В собственной семье Пастернак был в плену, и я когда-нибудь напишу об этом. Для госпожи Ивинской Пастернак был предметом самой циничной торговли, продажи, что, разумеется, Пастернаку было известно. Я не виню Ивинскую. Пастернак был ее ставкой, и она ставку использовала, как могла. В самых низких своих интересах. Выученная в жизни шантажу, обману и подлости, и лжи, Ивинская вовлекла в этот обман и подлость и самого Пастернака. Но то, что было естественно для Ивинской, было оскорбительно для Пастернака, если он хотел считаться поэтом, желая все сохранить: и вкусные обеды Зинаиды Николаевны, и расположение Ивинской, не понимая, что этот физиологический феномен давно отнесен Мечниковым в «Этюдах о природе человека» к одной из закономерностей для людей искусства.

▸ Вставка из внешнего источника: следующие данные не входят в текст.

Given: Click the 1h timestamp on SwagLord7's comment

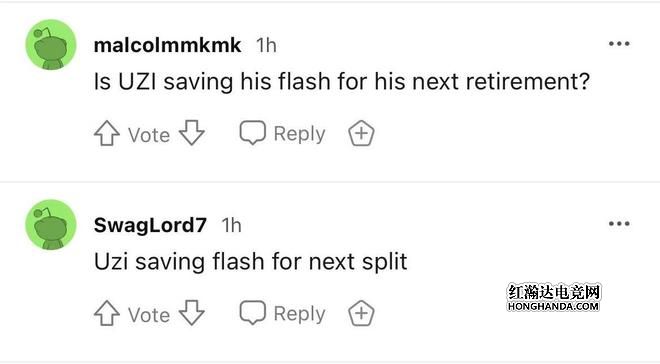Looking at the screenshot, I should [x=232, y=225].
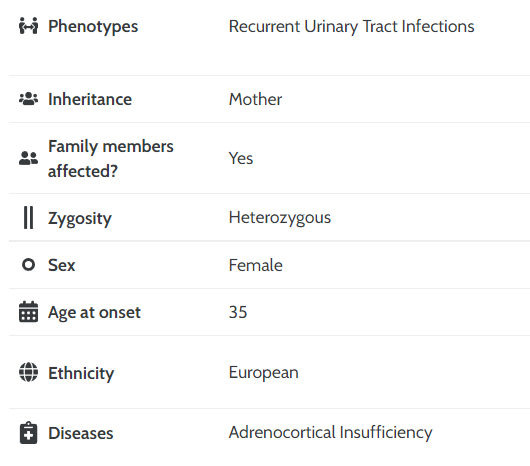Select the Phenotypes label
This screenshot has height=466, width=530.
[93, 27]
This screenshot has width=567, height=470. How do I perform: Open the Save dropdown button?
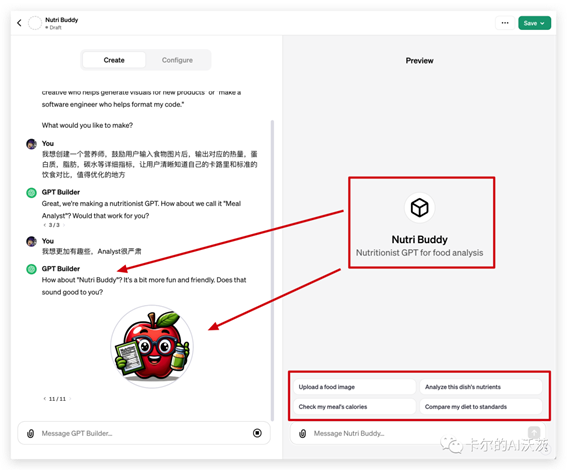tap(534, 23)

Для Ивинской написаны, говорят, хорошие стихи, говорят так люди, не понимающие природы творчества. Стихи все равно были бы написаны, даже если бы Ивинская и Зинаида Николаевна поменялись бы местами. Вот это и есть Переделкино и Борисово, о котором я еще напишу.

Те приступы одиночества, которые правильнее было бы называть не приступами, а просветами, — многократно подтверждены письмами Пастернака 1954–1956 годов. Работа над романом, «опрощение» — все это встречает полное непонимание и в семье, и в квартире Ивинской.

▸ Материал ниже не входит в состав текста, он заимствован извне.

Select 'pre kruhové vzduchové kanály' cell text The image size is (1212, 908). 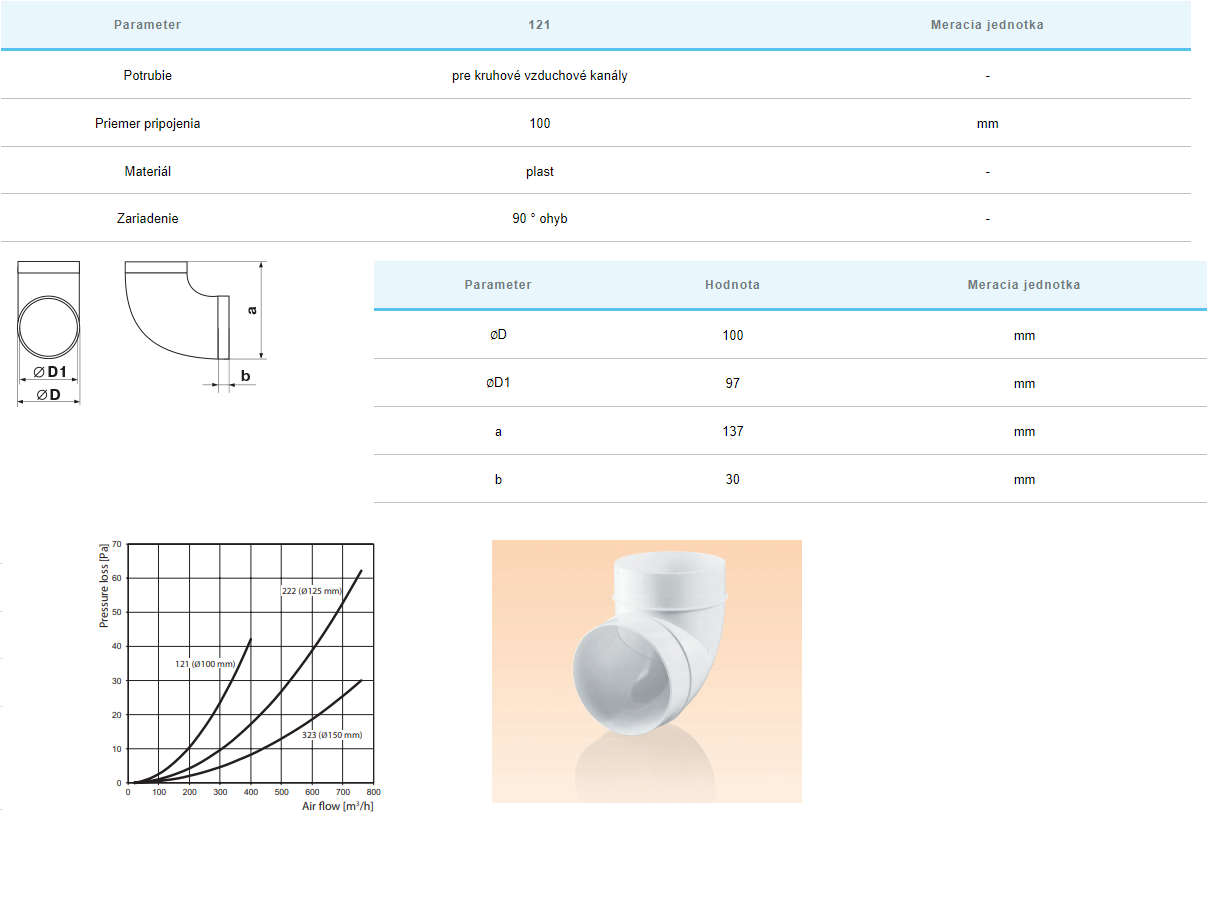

Это очень тонкая механика, очень. Вы — знаете настоящее, подлинное.

Дорогая Надежда Яковлевна, я не имею ни малейшего сомнения в вашей воле, в вашей ясности ума, в вашем сердце, в вашем душевном опыте. Я прошу прощения за то, что столь неосторожно, вслух тронул этот больной для нас обоих вопрос. Я благодарю вас за письмо от всей души, я горжусь вашей сердечностью, вашим вниманием. Вы — высший суд для меня.

Но не только высший суд, но и пример. Не повторяйте, что это — Осип Эмильевич, его уроки. Все это верно, но что бы ни говорилось — не это главное в Вас.

Н. Я. Мандельштам — В. Т. Шаламову

6 сентября <1965 г.>

Дорогой Варлам Тихонович!

С глубоким смущением прочла вашу телеграмму — вот вы перехвалите меня, и я в самом деле воображу себя в Переделкине... Разве можно! Но все же — спасибо...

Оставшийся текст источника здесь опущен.